No obstante, los problemas operativos parecen ser un desafío importante para el establecimiento. Una de las quejas más graves y repetidas es la mala planificación del stock. Resulta desconcertante para muchos que, en plena temporada alta, el local se quede sin productos estrella como el pulled pork o los frankfurts. Aún más crítico es el hecho, reportado por algunos clientes, de que la cocina cierre a media tarde (15:00h) en días festivos por haberse quedado sin comida. Esta falta de previsión no solo frustra a los esquiadores hambrientos, sino que también genera una percepción de mala gestión. Además, la estructura para realizar los pedidos, unificando comida y bebida en una misma cola, provoca largas esperas que pueden llegar a ser de hasta una hora simplemente para comprar una botella de agua, un tiempo muy valioso cuando se está pagando por un día de esquí.

Aspectos prácticos a tener en cuenta

Para asegurar una visita sin contratiempos al SCHUSS FOOD BAR, hay ciertas políticas y detalles que conviene conocer de antemano. El establecimiento tiene una normativa muy estricta sobre el consumo de productos externos. Está prohibido hacer pícnic en sus mesas, y para disuadir esta práctica se aplica una tarifa considerable: 50€ por hora por mesa y 25€ por hora por silla. Es un dato crucial para familias que puedan considerar llevar su propia comida.

En una nota más positiva para los dueños de mascotas, se permite la presencia de perros en la terraza, lo que facilita la visita a quienes viajan con sus animales. El rango de precios es de nivel medio (marcado como 2 sobre 4), lo cual es relativamente razonable para un restaurante ubicado en una posición tan privilegiada dentro de una estación de esquí.

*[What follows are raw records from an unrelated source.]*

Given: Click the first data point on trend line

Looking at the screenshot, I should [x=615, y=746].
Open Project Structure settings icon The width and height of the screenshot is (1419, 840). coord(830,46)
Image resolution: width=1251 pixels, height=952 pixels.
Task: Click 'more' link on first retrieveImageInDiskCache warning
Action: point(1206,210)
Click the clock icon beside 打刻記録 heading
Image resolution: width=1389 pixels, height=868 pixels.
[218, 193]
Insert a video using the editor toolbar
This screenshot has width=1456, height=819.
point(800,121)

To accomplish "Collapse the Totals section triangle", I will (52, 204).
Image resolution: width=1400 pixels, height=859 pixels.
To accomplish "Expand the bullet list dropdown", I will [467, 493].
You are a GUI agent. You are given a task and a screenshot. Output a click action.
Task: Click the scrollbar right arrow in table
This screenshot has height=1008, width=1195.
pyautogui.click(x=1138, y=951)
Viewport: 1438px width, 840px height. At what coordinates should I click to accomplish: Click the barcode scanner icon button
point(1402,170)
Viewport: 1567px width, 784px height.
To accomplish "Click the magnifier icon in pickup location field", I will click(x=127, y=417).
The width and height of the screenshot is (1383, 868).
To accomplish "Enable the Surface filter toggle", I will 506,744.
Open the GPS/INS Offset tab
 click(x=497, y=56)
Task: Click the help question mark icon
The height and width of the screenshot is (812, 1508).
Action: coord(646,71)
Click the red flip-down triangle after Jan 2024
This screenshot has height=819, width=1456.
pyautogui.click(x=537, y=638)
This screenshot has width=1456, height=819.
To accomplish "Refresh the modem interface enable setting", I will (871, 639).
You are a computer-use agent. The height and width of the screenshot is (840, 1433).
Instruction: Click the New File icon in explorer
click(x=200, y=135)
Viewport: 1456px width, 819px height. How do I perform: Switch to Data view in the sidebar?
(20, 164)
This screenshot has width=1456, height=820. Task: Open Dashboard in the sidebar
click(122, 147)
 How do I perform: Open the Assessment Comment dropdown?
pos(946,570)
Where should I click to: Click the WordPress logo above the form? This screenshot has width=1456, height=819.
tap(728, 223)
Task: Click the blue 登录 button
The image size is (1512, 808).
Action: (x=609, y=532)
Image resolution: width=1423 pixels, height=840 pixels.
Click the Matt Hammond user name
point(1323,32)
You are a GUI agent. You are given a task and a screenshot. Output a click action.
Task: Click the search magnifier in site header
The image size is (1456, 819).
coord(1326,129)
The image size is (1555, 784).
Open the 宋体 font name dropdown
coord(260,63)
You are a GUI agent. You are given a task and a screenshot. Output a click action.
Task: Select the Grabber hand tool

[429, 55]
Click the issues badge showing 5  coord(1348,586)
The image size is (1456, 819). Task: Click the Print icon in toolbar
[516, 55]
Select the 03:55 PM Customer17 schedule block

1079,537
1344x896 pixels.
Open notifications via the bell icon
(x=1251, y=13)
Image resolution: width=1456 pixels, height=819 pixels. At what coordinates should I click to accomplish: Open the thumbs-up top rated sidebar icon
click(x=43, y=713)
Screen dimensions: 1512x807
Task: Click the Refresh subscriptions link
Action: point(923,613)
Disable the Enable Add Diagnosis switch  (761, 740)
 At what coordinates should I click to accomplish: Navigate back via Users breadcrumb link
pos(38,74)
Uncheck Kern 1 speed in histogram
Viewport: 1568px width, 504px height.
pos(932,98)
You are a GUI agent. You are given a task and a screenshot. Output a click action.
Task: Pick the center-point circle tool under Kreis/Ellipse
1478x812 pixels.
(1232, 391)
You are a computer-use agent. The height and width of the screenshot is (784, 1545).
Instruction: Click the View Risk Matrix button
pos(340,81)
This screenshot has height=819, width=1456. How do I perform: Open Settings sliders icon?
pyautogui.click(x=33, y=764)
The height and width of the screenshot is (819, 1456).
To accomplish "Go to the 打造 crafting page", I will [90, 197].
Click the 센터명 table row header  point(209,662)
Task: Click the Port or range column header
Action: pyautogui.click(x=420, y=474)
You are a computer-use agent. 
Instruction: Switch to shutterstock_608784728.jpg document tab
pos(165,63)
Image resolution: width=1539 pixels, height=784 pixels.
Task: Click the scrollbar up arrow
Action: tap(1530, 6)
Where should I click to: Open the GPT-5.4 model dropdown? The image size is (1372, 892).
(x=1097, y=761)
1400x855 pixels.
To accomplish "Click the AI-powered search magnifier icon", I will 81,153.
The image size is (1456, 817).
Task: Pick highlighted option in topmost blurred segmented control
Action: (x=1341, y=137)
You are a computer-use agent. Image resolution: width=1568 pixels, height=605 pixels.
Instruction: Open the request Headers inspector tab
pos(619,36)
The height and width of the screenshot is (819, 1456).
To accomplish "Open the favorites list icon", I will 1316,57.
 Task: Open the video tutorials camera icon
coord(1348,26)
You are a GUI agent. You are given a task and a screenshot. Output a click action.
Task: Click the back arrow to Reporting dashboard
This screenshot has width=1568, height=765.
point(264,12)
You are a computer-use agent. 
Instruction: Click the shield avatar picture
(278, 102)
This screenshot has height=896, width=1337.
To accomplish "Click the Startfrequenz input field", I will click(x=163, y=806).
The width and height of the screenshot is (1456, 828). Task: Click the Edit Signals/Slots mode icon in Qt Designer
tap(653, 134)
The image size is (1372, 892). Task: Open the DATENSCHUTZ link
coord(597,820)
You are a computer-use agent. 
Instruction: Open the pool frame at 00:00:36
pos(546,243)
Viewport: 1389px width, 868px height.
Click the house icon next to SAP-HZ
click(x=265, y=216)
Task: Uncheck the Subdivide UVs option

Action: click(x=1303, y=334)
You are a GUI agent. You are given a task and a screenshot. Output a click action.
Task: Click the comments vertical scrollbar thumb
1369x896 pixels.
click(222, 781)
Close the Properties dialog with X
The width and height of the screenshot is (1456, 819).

En definitiva, SCHUSS FOOD BAR es un local de contrastes. Su ubicación es simplemente inmejorable y lo convierte en una de las opciones más convenientes donde comer en La Molina. La experiencia puede ser muy positiva si se elige el día y el plato correcto, disfrutando de una hamburguesa o un brioche en su soleada terraza con un servicio amable. Sin embargo, el cliente también se arriesga a encontrar inconsistencias en la calidad de la comida, largas colas y problemas de gestión que pueden empañar la pausa del mediodía. Es un lugar para visitar con las expectativas ajustadas, sabiendo que la comodidad de su localización es su mayor, y a veces, su único gran acierto.